What is required
I would like you to transcribe all of the data exactly.

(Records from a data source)
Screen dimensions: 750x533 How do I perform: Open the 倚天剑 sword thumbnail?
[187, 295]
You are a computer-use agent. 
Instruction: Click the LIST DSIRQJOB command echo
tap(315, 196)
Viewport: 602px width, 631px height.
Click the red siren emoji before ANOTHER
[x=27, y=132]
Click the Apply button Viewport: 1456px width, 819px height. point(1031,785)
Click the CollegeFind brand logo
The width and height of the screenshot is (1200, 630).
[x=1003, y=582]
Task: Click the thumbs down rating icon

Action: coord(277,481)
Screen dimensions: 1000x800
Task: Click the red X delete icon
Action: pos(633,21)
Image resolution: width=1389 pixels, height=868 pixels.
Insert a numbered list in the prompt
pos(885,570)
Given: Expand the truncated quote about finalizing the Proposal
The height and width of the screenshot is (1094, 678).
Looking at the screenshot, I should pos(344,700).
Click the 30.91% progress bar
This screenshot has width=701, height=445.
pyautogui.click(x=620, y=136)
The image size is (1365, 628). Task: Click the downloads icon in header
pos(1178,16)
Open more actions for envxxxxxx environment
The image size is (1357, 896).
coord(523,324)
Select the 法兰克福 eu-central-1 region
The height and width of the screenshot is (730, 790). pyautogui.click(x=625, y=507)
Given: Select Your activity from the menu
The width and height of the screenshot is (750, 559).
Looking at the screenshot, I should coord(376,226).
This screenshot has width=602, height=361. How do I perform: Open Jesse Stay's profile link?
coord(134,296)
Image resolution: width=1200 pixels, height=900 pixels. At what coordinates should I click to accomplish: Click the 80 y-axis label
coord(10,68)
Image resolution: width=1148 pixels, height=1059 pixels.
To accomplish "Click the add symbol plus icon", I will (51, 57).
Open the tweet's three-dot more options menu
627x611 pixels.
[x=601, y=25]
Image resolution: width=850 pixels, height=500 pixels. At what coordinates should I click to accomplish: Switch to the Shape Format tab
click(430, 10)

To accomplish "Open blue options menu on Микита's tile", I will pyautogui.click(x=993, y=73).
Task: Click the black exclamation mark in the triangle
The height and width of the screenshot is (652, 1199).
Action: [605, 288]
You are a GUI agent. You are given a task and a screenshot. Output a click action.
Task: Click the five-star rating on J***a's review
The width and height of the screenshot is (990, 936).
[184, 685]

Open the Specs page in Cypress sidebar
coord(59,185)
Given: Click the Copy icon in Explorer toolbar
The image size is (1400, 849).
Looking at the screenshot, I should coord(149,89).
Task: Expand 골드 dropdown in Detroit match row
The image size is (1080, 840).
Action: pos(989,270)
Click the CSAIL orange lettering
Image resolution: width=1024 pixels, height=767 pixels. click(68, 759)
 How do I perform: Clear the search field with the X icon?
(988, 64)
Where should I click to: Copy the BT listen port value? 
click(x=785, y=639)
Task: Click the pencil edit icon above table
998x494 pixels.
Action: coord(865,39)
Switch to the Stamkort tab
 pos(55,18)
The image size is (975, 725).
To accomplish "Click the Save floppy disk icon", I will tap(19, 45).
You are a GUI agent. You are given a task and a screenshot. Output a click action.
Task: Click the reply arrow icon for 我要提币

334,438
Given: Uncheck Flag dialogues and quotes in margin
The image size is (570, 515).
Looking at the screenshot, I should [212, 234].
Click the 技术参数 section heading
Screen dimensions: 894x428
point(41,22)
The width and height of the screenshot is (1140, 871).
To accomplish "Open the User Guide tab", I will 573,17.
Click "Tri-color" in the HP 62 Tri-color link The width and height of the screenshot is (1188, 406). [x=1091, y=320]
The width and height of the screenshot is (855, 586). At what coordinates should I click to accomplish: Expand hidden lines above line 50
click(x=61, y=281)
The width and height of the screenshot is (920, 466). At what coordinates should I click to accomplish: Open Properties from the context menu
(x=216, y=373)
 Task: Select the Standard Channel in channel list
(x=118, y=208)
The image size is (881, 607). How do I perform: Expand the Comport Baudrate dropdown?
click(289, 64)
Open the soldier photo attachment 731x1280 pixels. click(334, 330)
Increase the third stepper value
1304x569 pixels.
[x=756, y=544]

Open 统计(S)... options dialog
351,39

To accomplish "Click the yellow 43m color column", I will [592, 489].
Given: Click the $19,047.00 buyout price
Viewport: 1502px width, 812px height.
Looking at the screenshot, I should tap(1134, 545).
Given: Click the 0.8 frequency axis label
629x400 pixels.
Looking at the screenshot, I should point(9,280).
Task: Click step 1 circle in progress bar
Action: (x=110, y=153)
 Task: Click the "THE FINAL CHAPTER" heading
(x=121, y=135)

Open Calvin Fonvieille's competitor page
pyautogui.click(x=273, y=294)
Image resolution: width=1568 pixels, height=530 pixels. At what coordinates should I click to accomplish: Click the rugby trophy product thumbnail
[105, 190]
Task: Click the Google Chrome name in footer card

Exercise response
Screen dimensions: 750x533 How do I perform: Open the 倚天剑 sword thumbnail?
[187, 295]
You are a computer-use agent. 
Instruction: Click the LIST DSIRQJOB command echo
tap(315, 196)
Viewport: 602px width, 631px height.
Click the red siren emoji before ANOTHER
[x=27, y=132]
Click the Apply button Viewport: 1456px width, 819px height. point(1031,785)
Click the CollegeFind brand logo
The width and height of the screenshot is (1200, 630).
[x=1003, y=582]
Task: Click the thumbs down rating icon

Action: coord(277,481)
Screen dimensions: 1000x800
Task: Click the red X delete icon
Action: pos(633,21)
Image resolution: width=1389 pixels, height=868 pixels.
Insert a numbered list in the prompt
pos(885,570)
Given: Expand the truncated quote about finalizing the Proposal
The height and width of the screenshot is (1094, 678).
Looking at the screenshot, I should pos(344,700).
Click the 30.91% progress bar
This screenshot has width=701, height=445.
pyautogui.click(x=620, y=136)
The image size is (1365, 628). Task: Click the downloads icon in header
pos(1178,16)
Open more actions for envxxxxxx environment
The image size is (1357, 896).
coord(523,324)
Select the 法兰克福 eu-central-1 region
The height and width of the screenshot is (730, 790). pyautogui.click(x=625, y=507)
Given: Select Your activity from the menu
The width and height of the screenshot is (750, 559).
Looking at the screenshot, I should coord(376,226).
This screenshot has width=602, height=361. How do I perform: Open Jesse Stay's profile link?
coord(134,296)
Image resolution: width=1200 pixels, height=900 pixels. At what coordinates should I click to accomplish: Click the 80 y-axis label
coord(10,68)
Image resolution: width=1148 pixels, height=1059 pixels.
To accomplish "Click the add symbol plus icon", I will (51, 57).
Open the tweet's three-dot more options menu
627x611 pixels.
[x=601, y=25]
Image resolution: width=850 pixels, height=500 pixels. At what coordinates should I click to accomplish: Switch to the Shape Format tab
click(430, 10)

To accomplish "Open blue options menu on Микита's tile", I will pyautogui.click(x=993, y=73).
Task: Click the black exclamation mark in the triangle
The height and width of the screenshot is (652, 1199).
Action: [605, 288]
You are a GUI agent. You are given a task and a screenshot. Output a click action.
Task: Click the five-star rating on J***a's review
The width and height of the screenshot is (990, 936).
[184, 685]

Open the Specs page in Cypress sidebar
coord(59,185)
Given: Click the Copy icon in Explorer toolbar
The image size is (1400, 849).
Looking at the screenshot, I should coord(149,89).
Task: Expand 골드 dropdown in Detroit match row
The image size is (1080, 840).
Action: pos(989,270)
Click the CSAIL orange lettering
Image resolution: width=1024 pixels, height=767 pixels. click(68, 759)
 How do I perform: Clear the search field with the X icon?
(988, 64)
Where should I click to: Copy the BT listen port value? 
click(x=785, y=639)
Task: Click the pencil edit icon above table
998x494 pixels.
Action: coord(865,39)
Switch to the Stamkort tab
 pos(55,18)
The image size is (975, 725).
To accomplish "Click the Save floppy disk icon", I will tap(19, 45).
You are a GUI agent. You are given a task and a screenshot. Output a click action.
Task: Click the reply arrow icon for 我要提币

334,438
Given: Uncheck Flag dialogues and quotes in margin
The image size is (570, 515).
Looking at the screenshot, I should [212, 234].
Click the 技术参数 section heading
Screen dimensions: 894x428
point(41,22)
The width and height of the screenshot is (1140, 871).
To accomplish "Open the User Guide tab", I will 573,17.
Click "Tri-color" in the HP 62 Tri-color link The width and height of the screenshot is (1188, 406). [x=1091, y=320]
The width and height of the screenshot is (855, 586). At what coordinates should I click to accomplish: Expand hidden lines above line 50
click(x=61, y=281)
The width and height of the screenshot is (920, 466). At what coordinates should I click to accomplish: Open Properties from the context menu
(x=216, y=373)
 Task: Select the Standard Channel in channel list
(x=118, y=208)
The image size is (881, 607). How do I perform: Expand the Comport Baudrate dropdown?
click(289, 64)
Open the soldier photo attachment 731x1280 pixels. click(334, 330)
Increase the third stepper value
1304x569 pixels.
[x=756, y=544]

Open 统计(S)... options dialog
351,39

To accomplish "Click the yellow 43m color column", I will [592, 489].
Given: Click the $19,047.00 buyout price
Viewport: 1502px width, 812px height.
Looking at the screenshot, I should tap(1134, 545).
Given: Click the 0.8 frequency axis label
629x400 pixels.
Looking at the screenshot, I should point(9,280).
Task: Click step 1 circle in progress bar
Action: (x=110, y=153)
 Task: Click the "THE FINAL CHAPTER" heading
(x=121, y=135)

Open Calvin Fonvieille's competitor page
pyautogui.click(x=273, y=294)
Image resolution: width=1568 pixels, height=530 pixels. At what coordinates should I click to accomplish: Click the rugby trophy product thumbnail
[105, 190]
Task: Click the Google Chrome name in footer card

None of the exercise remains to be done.